====== MATERIAL TO PROCESS
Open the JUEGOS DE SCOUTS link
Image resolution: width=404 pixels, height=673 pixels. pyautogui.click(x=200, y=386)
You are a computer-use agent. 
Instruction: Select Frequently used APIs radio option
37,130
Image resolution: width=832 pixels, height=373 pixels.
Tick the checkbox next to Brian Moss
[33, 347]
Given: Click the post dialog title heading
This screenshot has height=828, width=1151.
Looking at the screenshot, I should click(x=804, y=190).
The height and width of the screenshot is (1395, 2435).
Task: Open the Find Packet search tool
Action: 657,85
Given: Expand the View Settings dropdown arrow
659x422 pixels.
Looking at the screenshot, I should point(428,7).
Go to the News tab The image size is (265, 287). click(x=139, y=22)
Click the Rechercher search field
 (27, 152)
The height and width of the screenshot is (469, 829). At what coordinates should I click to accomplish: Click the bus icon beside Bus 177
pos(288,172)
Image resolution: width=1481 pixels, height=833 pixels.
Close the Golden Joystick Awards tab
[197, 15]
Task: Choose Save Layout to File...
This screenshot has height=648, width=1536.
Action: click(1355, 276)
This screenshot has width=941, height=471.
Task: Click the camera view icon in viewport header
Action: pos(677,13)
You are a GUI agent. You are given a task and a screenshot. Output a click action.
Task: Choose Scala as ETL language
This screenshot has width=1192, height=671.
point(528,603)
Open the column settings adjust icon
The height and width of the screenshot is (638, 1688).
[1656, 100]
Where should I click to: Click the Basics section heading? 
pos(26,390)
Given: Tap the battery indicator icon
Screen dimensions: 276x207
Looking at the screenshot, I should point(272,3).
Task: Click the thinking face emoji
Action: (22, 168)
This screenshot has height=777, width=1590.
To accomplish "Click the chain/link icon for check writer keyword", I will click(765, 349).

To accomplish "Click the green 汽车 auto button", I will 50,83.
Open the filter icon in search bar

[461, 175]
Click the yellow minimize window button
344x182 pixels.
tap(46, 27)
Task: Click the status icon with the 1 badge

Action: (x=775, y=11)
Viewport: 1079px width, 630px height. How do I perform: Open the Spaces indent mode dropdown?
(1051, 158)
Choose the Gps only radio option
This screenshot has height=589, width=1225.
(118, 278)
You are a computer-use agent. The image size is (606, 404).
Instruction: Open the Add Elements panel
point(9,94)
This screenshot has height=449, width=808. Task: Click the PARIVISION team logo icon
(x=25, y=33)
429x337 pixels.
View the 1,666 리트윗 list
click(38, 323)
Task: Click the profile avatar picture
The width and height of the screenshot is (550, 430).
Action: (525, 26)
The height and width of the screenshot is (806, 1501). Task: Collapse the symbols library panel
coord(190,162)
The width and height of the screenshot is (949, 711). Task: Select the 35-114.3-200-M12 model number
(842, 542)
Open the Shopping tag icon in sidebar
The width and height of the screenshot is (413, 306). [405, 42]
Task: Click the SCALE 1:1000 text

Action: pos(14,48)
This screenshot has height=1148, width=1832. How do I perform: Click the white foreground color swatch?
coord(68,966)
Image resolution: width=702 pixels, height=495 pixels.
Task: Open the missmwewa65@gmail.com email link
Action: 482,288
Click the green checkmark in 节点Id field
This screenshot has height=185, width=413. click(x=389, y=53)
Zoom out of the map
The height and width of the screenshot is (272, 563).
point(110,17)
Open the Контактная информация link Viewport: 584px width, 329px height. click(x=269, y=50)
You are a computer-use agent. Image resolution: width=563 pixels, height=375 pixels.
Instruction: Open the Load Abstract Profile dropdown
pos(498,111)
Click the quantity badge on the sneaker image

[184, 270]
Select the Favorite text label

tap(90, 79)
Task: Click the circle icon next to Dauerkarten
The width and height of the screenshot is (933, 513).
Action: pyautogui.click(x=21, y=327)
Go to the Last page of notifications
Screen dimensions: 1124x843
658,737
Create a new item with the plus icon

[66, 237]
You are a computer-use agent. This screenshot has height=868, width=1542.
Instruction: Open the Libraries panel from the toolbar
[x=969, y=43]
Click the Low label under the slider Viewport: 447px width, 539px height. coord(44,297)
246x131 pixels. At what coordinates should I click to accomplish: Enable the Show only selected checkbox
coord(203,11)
============
## [SHORT EXERCISE]
Copy the records verbatim from the line with "Choose the Gps only radio option" to the line with "Action: (525, 26)", including both of those lines.

## [COMPLETE ANSWER]
Choose the Gps only radio option
This screenshot has height=589, width=1225.
(118, 278)
You are a computer-use agent. The image size is (606, 404).
Instruction: Open the Add Elements panel
point(9,94)
This screenshot has height=449, width=808. Task: Click the PARIVISION team logo icon
(x=25, y=33)
429x337 pixels.
View the 1,666 리트윗 list
click(38, 323)
Task: Click the profile avatar picture
The width and height of the screenshot is (550, 430).
Action: (525, 26)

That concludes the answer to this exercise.